To me living in a free [sort of] country that has been attacked [apparently] by fundamentalist muslims makes it a tad offensive to wear a full veil thing.
To me personally it says "I don't care about you, I detest the way you live your life, I don't care if you feel uneasy around me, I don't care if you are offended, I don't care and this is my way of life and you are a slut."
Remember that this is what it says to ME!
It is for that reason that I have a RIGHT not to like those veils.

The other reason is that I don't believe for one second [even if they say so] that women enjoy wearing it. I read articles where women meet secretly to do their hair and make up, have their nails done etc.
Most women want to look good, it is what we like [in general]. To put beautiful women under a sack because you have a small d*ck and can't control yourself offends me very much.

It is not that I care if someone puts a scarf over their face, it is what it stands for that pi**es me off and rightly so.




You have every right not to like anything you choose..what you don't have is the right to remove other peoples rights in the process of upholding your own...in fact you have the RESPONSIBILITY concurrent with your exercise of rights to uphold the rights of others if you expect yours to be upheld by them..

I have many girlfriends who wear full niqab...and LOVE it..its a symbol of their faith and commitment to GOD it has nothing to do with men or politics for them. A woman, just as she has the right to wear a bikini anytime without being raped or harassed, has the right to cover her body and face anytime she likes..I really don't comprehend how people think they have the right to keep choosing for individuals what they will wear! I find that a gross imposition on human rights.

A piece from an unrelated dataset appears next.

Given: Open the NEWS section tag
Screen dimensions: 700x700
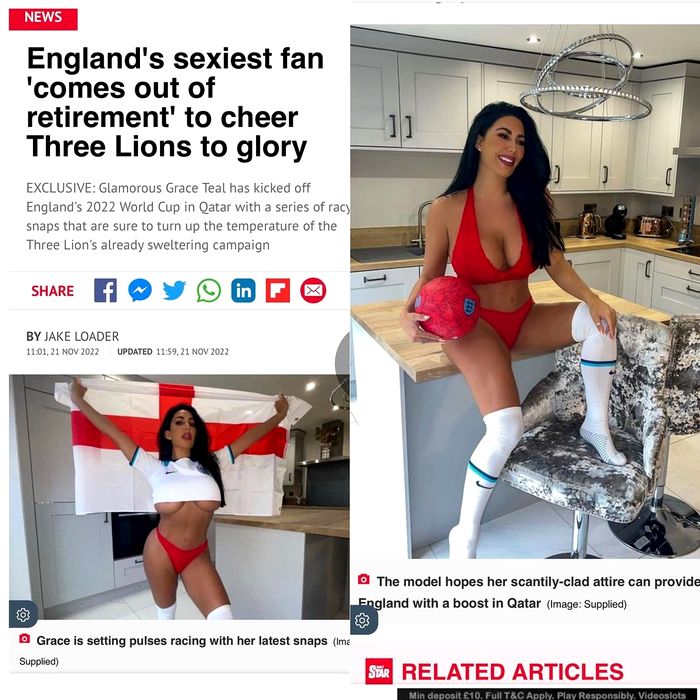Looking at the screenshot, I should tap(43, 19).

I feel, where choice exists to wear or not to wear, then it IS the woman's business and NONE OF ANYONE ELSE'S BUSINESS.

I have gone out veiled several times by choice - I like my hair not being wind knotted..and once I went with some ladies in full niqab in a social experiment and its amazing the crap these ladies get even from 'regular joes' who are so fear ridden and bigoted they have no idea the impact and cost to their own selves of carrying such misguided hatred inside them..how 'sold to propoganda' they really are.

I found the niqab very liberating..it was strange..and yes..it was a feeling of withholding something of my private self from society..and I LIKED THAT feeling...I enjoyed the self possession I experienced..it wasn't a feeling against society..but a liberation from it!
It was certainly a sensation of claiming back a bit of myself from a society that takes without permission. For me it was an empowering experience despite the crap from others. I choose celibacy and sobriety too..'crazy choices' in this day and age but I do so as a lifestyle choice..and had the same feeling making those choices as I did wearing the niqab..it was an anti-sheeple type experience...same sense of claiming back ME from 'the world'...its not about *you*.

If a woman exercising choice offends..ppl can go jump..we've done that been there before...no need to revisit why women have as much right to choice as anyone else...and just as I don't have to stop choosing and being me for others..and nor does this woman have to cow tow to what others think or would demand of her. You don't own her..she isn't a slave..good on her!

I have rallied with women who don't wish to wear veils..and stood beside those who do..its the women themselves that are important..and if they choose to veil..I choose to respect and get over any crap or fear I might have...a respect..for them and myself as denying ignorance starts at home for me.

What you do and why..I suppose in the end..is entirely up to you.but none of us have the 'right' to harm or harass others simply because of our personal politics, dislikes or our fears. There is no such thing as a 'right' not to be offended...offense happens...and if you are..then that's your offense and your problem to face and get over..you can't immaturely expect the inhabitants of the universe to change to suit you or to appease your every fear or whim. People think differently to you..that's not a bad thing..in fact one day you might even be grateful for just that.



Ro





edit on 25-5-2012 by Rosha because: (no reason given)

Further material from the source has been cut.